In his attempt to make a systematic overview of the Dutch Golden Age culture, Schama cites an eclectic list of period source materials from all over the world, including emblem books, period histories and novels, cookbooks, scientific discoveries, bankruptcy files, religious works, and period art including prints, paintings, sculpture, architecture and stained glass windows. He revisits Dutch Golden Age morals, from how they brought up their children, to how they mourned their dead. His conclusion is that through the continuous battle against the waters of the North Sea, the Dutch spirit can be summed up in the motto of Zeeland, scene of many floods from dike breaches, Luctor et Emergo, or I struggle and emerge. The book is easy to read and is more a group of separate essays than a cohesive unit, making it a good candidate for reading in short installments or as a quick reference for various aspects of the subject.

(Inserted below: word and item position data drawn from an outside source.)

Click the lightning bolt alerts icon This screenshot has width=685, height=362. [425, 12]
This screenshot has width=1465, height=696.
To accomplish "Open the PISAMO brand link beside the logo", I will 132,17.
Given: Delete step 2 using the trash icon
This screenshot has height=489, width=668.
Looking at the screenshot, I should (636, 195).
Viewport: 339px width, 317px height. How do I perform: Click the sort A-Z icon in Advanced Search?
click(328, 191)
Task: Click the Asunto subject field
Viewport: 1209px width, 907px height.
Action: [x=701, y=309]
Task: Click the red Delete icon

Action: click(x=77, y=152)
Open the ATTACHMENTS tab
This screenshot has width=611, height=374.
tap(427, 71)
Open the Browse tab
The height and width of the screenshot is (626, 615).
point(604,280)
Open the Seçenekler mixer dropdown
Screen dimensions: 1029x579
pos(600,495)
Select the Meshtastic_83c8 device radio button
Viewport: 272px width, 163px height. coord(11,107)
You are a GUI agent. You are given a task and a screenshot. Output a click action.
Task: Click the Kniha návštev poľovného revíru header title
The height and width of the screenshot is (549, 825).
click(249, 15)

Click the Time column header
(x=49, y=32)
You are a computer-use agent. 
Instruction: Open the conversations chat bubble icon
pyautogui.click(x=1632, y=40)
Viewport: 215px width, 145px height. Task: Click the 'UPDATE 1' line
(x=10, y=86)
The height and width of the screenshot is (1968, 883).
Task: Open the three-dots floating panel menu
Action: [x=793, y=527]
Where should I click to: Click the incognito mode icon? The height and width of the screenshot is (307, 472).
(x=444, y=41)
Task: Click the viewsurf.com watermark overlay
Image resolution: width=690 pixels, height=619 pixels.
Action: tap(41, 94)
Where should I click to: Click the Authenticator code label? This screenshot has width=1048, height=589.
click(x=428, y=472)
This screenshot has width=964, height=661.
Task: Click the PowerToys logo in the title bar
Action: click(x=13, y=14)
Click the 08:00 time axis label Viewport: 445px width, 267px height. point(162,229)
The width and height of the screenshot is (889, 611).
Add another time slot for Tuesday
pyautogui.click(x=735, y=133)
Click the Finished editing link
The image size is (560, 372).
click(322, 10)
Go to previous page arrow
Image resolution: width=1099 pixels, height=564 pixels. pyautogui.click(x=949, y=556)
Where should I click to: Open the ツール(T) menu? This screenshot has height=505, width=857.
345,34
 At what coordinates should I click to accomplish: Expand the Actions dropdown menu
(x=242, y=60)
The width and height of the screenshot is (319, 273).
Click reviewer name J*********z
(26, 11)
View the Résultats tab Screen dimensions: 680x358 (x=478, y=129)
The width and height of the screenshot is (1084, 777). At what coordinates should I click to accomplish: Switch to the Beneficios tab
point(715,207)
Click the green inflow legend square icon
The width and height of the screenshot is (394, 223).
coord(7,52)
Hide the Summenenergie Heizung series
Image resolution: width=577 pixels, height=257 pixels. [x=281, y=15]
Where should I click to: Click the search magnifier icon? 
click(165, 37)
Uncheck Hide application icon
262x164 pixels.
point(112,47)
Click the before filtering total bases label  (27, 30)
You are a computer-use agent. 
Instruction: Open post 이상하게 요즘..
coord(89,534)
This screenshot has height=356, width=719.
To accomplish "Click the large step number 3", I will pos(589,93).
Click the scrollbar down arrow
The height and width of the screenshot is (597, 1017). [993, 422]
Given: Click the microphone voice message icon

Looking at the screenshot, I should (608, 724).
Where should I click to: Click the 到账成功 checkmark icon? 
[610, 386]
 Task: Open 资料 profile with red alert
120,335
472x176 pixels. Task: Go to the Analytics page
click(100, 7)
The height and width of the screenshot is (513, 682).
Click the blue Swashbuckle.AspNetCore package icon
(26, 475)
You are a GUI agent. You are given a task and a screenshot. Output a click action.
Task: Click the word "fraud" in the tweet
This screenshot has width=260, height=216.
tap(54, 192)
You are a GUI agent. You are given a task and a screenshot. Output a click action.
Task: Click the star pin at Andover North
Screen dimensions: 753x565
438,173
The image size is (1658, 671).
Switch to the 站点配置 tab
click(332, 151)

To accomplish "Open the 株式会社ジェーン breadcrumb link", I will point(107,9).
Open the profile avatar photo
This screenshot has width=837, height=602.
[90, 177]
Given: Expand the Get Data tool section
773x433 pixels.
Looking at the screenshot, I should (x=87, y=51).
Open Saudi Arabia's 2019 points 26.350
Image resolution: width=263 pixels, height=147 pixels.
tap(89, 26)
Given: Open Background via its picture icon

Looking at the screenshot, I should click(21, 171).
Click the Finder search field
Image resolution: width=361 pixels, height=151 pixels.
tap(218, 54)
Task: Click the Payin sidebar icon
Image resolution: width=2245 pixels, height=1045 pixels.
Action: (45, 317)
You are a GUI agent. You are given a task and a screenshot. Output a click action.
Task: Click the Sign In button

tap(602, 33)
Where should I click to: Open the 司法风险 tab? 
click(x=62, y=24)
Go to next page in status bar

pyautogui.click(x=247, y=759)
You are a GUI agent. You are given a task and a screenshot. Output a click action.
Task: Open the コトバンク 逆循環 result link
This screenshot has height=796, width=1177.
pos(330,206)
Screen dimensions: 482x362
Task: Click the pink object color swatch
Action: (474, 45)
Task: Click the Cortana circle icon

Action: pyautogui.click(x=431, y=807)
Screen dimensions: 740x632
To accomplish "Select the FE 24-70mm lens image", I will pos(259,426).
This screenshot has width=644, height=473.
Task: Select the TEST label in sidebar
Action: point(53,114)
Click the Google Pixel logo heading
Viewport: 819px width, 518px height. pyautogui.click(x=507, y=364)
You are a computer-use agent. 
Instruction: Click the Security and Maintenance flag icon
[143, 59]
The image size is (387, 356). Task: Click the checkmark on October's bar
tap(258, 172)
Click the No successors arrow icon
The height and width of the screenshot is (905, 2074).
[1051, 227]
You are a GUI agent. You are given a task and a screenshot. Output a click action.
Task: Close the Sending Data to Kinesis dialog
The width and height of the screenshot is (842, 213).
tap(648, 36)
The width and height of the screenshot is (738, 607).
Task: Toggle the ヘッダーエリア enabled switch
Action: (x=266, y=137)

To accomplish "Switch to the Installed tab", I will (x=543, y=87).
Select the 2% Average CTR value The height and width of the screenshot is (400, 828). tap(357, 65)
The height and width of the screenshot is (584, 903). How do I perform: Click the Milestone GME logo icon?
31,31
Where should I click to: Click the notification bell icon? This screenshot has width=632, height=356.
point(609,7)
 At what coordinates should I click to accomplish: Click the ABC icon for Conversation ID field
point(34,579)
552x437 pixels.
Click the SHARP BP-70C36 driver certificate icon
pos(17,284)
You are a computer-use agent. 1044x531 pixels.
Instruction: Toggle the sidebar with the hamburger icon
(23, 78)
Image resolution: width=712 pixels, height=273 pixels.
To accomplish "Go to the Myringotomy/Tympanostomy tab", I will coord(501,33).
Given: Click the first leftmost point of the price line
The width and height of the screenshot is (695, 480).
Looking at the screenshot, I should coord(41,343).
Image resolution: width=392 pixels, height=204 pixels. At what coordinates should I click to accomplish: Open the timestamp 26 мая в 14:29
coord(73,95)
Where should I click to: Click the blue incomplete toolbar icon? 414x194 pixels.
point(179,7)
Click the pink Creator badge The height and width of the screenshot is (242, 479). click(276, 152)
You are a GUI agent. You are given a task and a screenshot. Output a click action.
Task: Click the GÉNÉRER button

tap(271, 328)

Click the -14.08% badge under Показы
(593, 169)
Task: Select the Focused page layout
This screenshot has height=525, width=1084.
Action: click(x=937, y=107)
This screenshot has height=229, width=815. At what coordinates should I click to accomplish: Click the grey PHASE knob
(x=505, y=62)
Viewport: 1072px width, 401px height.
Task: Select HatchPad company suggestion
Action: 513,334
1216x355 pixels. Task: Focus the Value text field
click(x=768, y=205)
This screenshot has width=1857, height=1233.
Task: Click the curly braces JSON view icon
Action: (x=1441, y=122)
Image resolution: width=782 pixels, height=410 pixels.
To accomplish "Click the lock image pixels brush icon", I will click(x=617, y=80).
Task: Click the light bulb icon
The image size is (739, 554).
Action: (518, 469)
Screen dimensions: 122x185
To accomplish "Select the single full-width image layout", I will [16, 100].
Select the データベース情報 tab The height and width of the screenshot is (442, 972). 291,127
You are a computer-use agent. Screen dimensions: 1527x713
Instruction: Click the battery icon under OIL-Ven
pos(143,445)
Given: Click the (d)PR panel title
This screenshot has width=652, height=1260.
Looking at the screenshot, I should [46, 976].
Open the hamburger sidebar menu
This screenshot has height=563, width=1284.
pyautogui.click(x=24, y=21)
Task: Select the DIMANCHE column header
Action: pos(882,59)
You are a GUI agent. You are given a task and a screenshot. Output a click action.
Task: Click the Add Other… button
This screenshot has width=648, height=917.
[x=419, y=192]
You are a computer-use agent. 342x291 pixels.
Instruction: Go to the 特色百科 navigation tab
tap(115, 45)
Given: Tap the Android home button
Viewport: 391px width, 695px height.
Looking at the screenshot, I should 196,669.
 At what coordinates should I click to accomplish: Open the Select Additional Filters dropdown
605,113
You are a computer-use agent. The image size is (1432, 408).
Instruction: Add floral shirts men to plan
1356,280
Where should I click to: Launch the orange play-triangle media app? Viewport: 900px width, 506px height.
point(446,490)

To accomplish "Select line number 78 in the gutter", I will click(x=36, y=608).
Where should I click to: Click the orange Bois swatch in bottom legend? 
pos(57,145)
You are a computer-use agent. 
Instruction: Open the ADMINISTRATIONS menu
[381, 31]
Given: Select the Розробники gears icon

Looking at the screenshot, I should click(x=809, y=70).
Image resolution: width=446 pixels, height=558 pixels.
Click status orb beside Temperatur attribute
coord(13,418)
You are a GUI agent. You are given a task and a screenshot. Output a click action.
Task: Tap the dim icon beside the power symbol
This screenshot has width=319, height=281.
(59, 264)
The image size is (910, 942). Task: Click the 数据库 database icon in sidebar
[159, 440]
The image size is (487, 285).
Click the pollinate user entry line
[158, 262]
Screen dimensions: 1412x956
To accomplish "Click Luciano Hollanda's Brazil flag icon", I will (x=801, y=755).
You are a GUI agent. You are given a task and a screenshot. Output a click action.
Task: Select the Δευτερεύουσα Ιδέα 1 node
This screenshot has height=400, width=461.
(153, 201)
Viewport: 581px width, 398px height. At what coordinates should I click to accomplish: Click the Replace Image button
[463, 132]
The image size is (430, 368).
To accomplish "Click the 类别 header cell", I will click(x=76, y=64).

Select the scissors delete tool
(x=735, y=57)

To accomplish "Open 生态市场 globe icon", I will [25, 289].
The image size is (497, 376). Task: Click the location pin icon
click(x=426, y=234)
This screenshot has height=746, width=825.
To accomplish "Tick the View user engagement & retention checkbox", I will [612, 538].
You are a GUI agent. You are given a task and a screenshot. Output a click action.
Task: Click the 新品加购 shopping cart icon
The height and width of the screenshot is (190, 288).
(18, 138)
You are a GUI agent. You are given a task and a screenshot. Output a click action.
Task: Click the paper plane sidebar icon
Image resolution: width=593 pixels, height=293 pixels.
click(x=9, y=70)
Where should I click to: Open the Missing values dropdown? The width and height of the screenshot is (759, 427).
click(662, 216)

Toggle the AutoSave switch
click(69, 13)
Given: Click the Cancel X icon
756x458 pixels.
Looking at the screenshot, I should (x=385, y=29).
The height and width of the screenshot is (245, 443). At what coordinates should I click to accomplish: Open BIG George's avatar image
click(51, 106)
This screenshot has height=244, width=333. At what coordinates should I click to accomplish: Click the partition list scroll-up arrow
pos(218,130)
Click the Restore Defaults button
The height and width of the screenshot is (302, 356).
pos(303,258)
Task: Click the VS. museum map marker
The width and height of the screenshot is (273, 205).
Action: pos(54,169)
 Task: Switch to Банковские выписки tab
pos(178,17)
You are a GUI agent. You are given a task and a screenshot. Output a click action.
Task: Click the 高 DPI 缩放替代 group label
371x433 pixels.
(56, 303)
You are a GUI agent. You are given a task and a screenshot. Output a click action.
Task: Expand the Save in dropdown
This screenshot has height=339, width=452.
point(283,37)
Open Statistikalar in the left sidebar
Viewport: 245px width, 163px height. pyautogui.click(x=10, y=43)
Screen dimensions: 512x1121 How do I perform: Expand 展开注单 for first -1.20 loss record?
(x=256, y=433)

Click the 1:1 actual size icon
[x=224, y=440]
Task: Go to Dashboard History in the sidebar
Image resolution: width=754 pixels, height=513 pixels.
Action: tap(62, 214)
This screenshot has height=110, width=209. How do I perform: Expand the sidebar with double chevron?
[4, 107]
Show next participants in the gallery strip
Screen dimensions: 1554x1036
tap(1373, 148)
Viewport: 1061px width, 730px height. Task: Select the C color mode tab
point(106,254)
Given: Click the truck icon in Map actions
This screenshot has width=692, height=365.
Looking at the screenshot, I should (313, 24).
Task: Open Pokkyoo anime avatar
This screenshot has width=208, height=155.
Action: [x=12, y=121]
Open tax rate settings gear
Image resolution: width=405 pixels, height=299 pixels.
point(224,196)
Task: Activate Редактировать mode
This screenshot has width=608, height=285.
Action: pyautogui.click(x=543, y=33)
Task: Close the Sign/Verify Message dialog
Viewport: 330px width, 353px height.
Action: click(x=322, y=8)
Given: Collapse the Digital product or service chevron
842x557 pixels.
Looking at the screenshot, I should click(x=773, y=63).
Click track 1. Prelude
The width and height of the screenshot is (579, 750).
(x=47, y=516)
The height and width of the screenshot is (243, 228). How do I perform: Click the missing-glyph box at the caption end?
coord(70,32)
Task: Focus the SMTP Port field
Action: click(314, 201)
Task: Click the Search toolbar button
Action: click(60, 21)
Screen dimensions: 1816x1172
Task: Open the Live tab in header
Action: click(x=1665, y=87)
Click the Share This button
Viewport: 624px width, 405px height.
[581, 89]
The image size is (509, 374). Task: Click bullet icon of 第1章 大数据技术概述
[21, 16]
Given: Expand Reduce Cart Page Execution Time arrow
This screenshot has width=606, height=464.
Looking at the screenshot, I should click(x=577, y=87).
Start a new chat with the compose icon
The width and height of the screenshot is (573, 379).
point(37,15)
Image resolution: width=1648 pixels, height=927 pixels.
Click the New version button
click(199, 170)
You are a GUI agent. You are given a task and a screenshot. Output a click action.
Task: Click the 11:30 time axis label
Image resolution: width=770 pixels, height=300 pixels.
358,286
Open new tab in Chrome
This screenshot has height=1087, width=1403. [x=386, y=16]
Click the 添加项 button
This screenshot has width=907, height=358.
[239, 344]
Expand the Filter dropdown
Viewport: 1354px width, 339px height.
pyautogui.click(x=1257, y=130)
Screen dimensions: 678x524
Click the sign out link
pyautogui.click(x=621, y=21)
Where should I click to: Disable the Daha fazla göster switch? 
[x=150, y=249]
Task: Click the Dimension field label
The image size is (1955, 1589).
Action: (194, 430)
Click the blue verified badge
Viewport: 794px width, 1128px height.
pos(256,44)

Historiographic background

The history of the Netherlands has long been colored by local histories financed by various institutions and leading families through the ages. There are several discrepancies to be found in period accounts between the various city archives and the archives of other institutions such as Water Boards or the Catholic church. Many archives have been sadly neglected or worse, destroyed by war or as in the case of the Catholic Church, the beeldenstorm. Authors through the centuries have often used materials from predecessors without questioning the original sources, leading to many conflicting statements.

Criticism

Historians in the US and in the Netherlands agreed the book was erudite and offered many fresh insights due to its 360-degree approach to the whole period of the Dutch Golden Age, which Schama defines as being from 1570-1670. A small chain of criticisms did pop up about some of the book's statements, especially those having to do with the politics of the Thirty Years' War, or the economics of the period, but many (especially in the Netherlands) were inspired by his book, including professors of history who wondered like Schama why the Dutch seem so embarrassed about their wealthy past. Herman Pleij, a Dutch professor of Middle Dutch literature was inspired to write a whole book in response, called The Dutch Embarrassment. Susan Buck-Morss criticizes Schama for his "selective national history" of the Dutch Republic, "that omits much or all of the colonizing story." "One would have no idea that Dutch hegemony in the slave trade (replacing Spain and Portugal as major players) contributed substantially to the enormous "overload" of wealth that he describes as becoming so socially and morally problematic during the century of Dutch "centrality" to the "commerce of the world.""

Legacy

Many in the Netherlands were quick to draw the parallel between the relative luxury of the 17th century that Schama admired, to the Dutch welfare state at the close of the 20th century. As the Netherlands disappears into a European melting pot, and in light of the current financial crisis, more attention is being paid to a Canon of Dutch history, and Schama's book has offered new ways of describing the Golden Age period. In many ways, Schama's book today is seen as the first of a series of new historical publications on the Dutch Golden Age.

Translation

It was translated into Dutch (Dutch title: Overvloed en Onbehagen:De Nederlandse cultuur in de Gouden Eeuw) and published there in 1988, where it was also well received.